An exciton is a bound state of an electron and an electron hole which are attracted to each other by the electrostatic Coulomb force. It is an electrically neutral quasiparticle that exists in insulators, semiconductors and in some liquids. The exciton is regarded as an elementary excitation of condensed matter that can transport energy without transporting net electric charge.[1][2]

An exciton can form when a photon is absorbed by a semiconductor.[3] This excites an electron from the valence band into the conduction band. In turn, this leaves behind a positively charged electron hole (an abstraction for the location from which an electron was moved). The electron in the conduction band is then effectively attracted to this localized hole by the repulsive Coulomb forces from large numbers of electrons surrounding the hole and excited electron. This attraction provides a stabilizing energy balance. Consequently, the exciton has slightly less energy than the unbound electron and hole. The wavefunction of the bound state is said to be hydrogenic, an exotic atom state akin to that of a hydrogen atom. However, the binding energy is much smaller and the particle's size much larger than a hydrogen atom. This is because of both the screening of the Coulomb force by other electrons in the semiconductor (i.e., its dielectric constant), and the small effective masses of the excited electron and hole. The recombination of the electron and hole, i.e. the decay of the exciton, is limited by resonance stabilization due to the overlap of the electron and hole wave functions, resulting in an extended lifetime for the exciton.

The electron and hole may have either parallel or anti-parallel spins. The spins are coupled by the exchange interaction, giving rise to exciton fine structure. In periodic lattices, the properties of an exciton show momentum (k-vector) dependence.

The concept of excitons was first proposed by Yakov Frenkel in 1931,[4] when he described the excitation of atoms in a lattice of insulators. He proposed that this excited state would be able to travel in a particle-like fashion through the lattice without the net transfer of charge.


Excitons may be treated in two limiting cases, depending on the properties of the material in question.

Frenkel excitons

In materials with a small dielectric constant, the Coulomb interaction between an electron and a hole may be strong and the excitons thus tend to be small, of the same order as the size of the unit cell. Molecular excitons may even be entirely located on the same molecule, as in fullerenes. This Frenkel exciton, named after Yakov Frenkel, has a typical binding energy on the order of 0.1 to 1 eV. Frenkel excitons are typically found in alkali halide crystals and in organic molecular crystals composed of aromatic molecules, such as anthracene and tetracene.

Wannier–Mott excitons

In semiconductors, the dielectric constant is generally large. Consequently, electric field screening tends to reduce the Coulomb interaction between electrons and holes. The result is a Wannier exciton,[5] which has a radius larger than the lattice spacing. Small effective mass of electrons that is typical of semiconductors also favors large exciton radii. As a result, the effect of the lattice potential can be incorporated into the effective masses of the electron and hole.
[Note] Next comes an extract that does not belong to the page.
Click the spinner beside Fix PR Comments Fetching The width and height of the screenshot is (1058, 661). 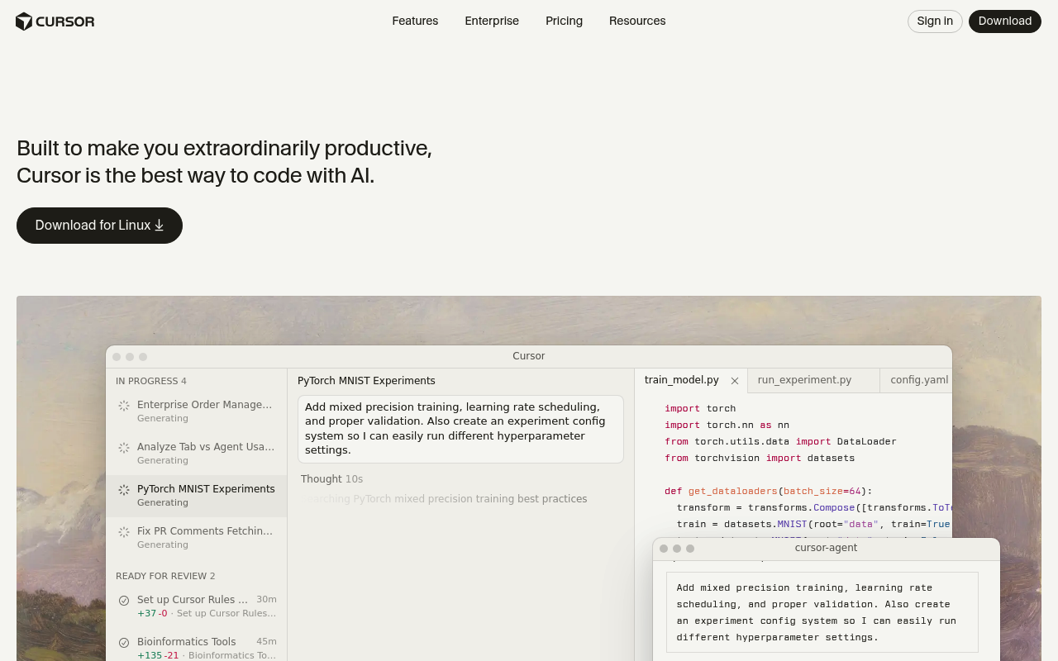coord(124,532)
Likewise, because of the lower masses and the screened Coulomb interaction, the binding energy is usually much less than that of a hydrogen atom, typically on the order of 0.01eV. This type of exciton was named for Gregory Wannier and Nevill Francis Mott. Wannier-Mott excitons are typically found in semiconductor crystals with small energy gaps and high dielectric constants, but have also been identified in liquids, such as liquid xenon. They are also known as large excitons.

In single-wall carbon nanotubes, excitons have both Wannier-Mott and Frenkel character. This is due to the nature of the Coulomb interaction between electrons and holes in one-dimension. The dielectric function of the nanotube itself is large enough to allow for the spatial extent of the wave function to extend over a few to several nanometers along the tube axis, while poor screening in the vacuum or dielectric environment outside of the nanotube allows for large (0.4 to 1.0eV) binding energies.

Often there is more than one band to choose from for the electron and the hole leading to different types of excitons in the same material. Even high-lying bands can be effective as femtosecond two-photon experiments have shown. At cryogenic temperatures, many higher excitonic levels can be observed approaching the edge of the band,[6] forming a series of spectral absorption lines that are in principle similar to hydrogen spectral series.

Charge-transfer excitons

An intermediate case between Frenkel and Wannier excitons, charge-transfer excitons (sometimes called simply CT excitons) occur when the electron and the hole occupy adjacent molecules.[7] They occur primarily in ionic crystals.[8] Unlike Frenkel and Wannier excitons they display a static electric dipole moment.[9]

Surface excitons

At surfaces it is possible for so called image states to occur, where the hole is inside the solid and the electron is in the vacuum. These electron-hole pairs can only move along the surface.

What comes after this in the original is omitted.